Top of EXERCISE MATERIAL
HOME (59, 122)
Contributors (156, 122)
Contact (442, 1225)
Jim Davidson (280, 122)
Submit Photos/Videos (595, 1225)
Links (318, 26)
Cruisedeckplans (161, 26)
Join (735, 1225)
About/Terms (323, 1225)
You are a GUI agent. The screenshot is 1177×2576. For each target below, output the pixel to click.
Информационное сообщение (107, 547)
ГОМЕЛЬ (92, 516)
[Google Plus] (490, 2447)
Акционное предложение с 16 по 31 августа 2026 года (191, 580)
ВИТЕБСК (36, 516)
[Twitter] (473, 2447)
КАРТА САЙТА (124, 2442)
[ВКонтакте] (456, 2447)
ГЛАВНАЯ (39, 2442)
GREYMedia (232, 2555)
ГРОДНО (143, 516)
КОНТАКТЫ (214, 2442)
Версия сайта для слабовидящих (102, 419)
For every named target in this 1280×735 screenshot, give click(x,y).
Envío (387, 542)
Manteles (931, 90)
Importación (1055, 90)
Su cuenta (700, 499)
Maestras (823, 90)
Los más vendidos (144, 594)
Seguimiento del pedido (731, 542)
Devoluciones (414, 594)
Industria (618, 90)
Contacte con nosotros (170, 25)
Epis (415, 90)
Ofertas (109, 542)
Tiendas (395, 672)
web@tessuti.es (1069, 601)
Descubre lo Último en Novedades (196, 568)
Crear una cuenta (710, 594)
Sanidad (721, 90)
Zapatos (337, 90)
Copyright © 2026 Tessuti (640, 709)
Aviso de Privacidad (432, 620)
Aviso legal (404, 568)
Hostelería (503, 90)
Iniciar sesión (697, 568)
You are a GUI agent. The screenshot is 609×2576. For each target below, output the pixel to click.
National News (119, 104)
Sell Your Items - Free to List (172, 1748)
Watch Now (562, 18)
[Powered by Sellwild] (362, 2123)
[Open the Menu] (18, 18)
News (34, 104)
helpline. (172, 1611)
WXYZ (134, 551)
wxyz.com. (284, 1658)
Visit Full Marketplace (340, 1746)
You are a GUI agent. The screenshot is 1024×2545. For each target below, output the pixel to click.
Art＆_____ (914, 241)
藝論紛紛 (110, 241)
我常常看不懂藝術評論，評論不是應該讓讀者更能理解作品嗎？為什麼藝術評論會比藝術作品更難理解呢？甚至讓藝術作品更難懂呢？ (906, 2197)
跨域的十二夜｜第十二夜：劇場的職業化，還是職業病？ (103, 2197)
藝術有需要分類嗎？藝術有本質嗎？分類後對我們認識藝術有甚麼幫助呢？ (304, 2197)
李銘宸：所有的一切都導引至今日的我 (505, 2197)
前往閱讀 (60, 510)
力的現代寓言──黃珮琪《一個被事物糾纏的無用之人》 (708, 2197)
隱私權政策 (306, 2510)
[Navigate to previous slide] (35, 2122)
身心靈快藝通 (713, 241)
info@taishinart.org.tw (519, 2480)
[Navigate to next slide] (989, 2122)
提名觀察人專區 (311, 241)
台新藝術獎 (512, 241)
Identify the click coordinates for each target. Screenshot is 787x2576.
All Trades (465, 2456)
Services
Bottom of EXERCISE MATERIAL
EXERCISE GOAL >>
Reproduce each record exactly as written above.

RESULT OF THIS TASK >>
HOME (59, 122)
Contributors (156, 122)
Contact (442, 1225)
Jim Davidson (280, 122)
Submit Photos/Videos (595, 1225)
Links (318, 26)
Cruisedeckplans (161, 26)
Join (735, 1225)
About/Terms (323, 1225)
You are a GUI agent. The screenshot is 1177×2576. For each target below, output the pixel to click.
Информационное сообщение (107, 547)
ГОМЕЛЬ (92, 516)
[Google Plus] (490, 2447)
Акционное предложение с 16 по 31 августа 2026 года (191, 580)
ВИТЕБСК (36, 516)
[Twitter] (473, 2447)
КАРТА САЙТА (124, 2442)
[ВКонтакте] (456, 2447)
ГЛАВНАЯ (39, 2442)
GREYMedia (232, 2555)
ГРОДНО (143, 516)
КОНТАКТЫ (214, 2442)
Версия сайта для слабовидящих (102, 419)
For every named target in this 1280×735 screenshot, give click(x,y).
Envío (387, 542)
Manteles (931, 90)
Importación (1055, 90)
Su cuenta (700, 499)
Maestras (823, 90)
Los más vendidos (144, 594)
Seguimiento del pedido (731, 542)
Devoluciones (414, 594)
Industria (618, 90)
Contacte con nosotros (170, 25)
Epis (415, 90)
Ofertas (109, 542)
Tiendas (395, 672)
web@tessuti.es (1069, 601)
Descubre lo Último en Novedades (196, 568)
Crear una cuenta (710, 594)
Sanidad (721, 90)
Zapatos (337, 90)
Copyright © 2026 Tessuti (640, 709)
Aviso de Privacidad (432, 620)
Aviso legal (404, 568)
Hostelería (503, 90)
Iniciar sesión (697, 568)
You are a GUI agent. The screenshot is 609×2576. For each target below, output the pixel to click.
National News (119, 104)
Sell Your Items - Free to List (172, 1748)
Watch Now (562, 18)
[Powered by Sellwild] (362, 2123)
[Open the Menu] (18, 18)
News (34, 104)
helpline. (172, 1611)
WXYZ (134, 551)
wxyz.com. (284, 1658)
Visit Full Marketplace (340, 1746)
You are a GUI agent. The screenshot is 1024×2545. For each target below, output the pixel to click.
Art＆_____ (914, 241)
藝論紛紛 (110, 241)
我常常看不懂藝術評論，評論不是應該讓讀者更能理解作品嗎？為什麼藝術評論會比藝術作品更難理解呢？甚至讓藝術作品更難懂呢？ (906, 2197)
跨域的十二夜｜第十二夜：劇場的職業化，還是職業病？ (103, 2197)
藝術有需要分類嗎？藝術有本質嗎？分類後對我們認識藝術有甚麼幫助呢？ (304, 2197)
李銘宸：所有的一切都導引至今日的我 (505, 2197)
前往閱讀 (60, 510)
力的現代寓言──黃珮琪《一個被事物糾纏的無用之人》 (708, 2197)
隱私權政策 (306, 2510)
[Navigate to previous slide] (35, 2122)
身心靈快藝通 (713, 241)
info@taishinart.org.tw (519, 2480)
[Navigate to next slide] (989, 2122)
提名觀察人專區 (311, 241)
台新藝術獎 (512, 241)
Identify the click coordinates for each target. Screenshot is 787x2576.
All Trades (465, 2456)
Services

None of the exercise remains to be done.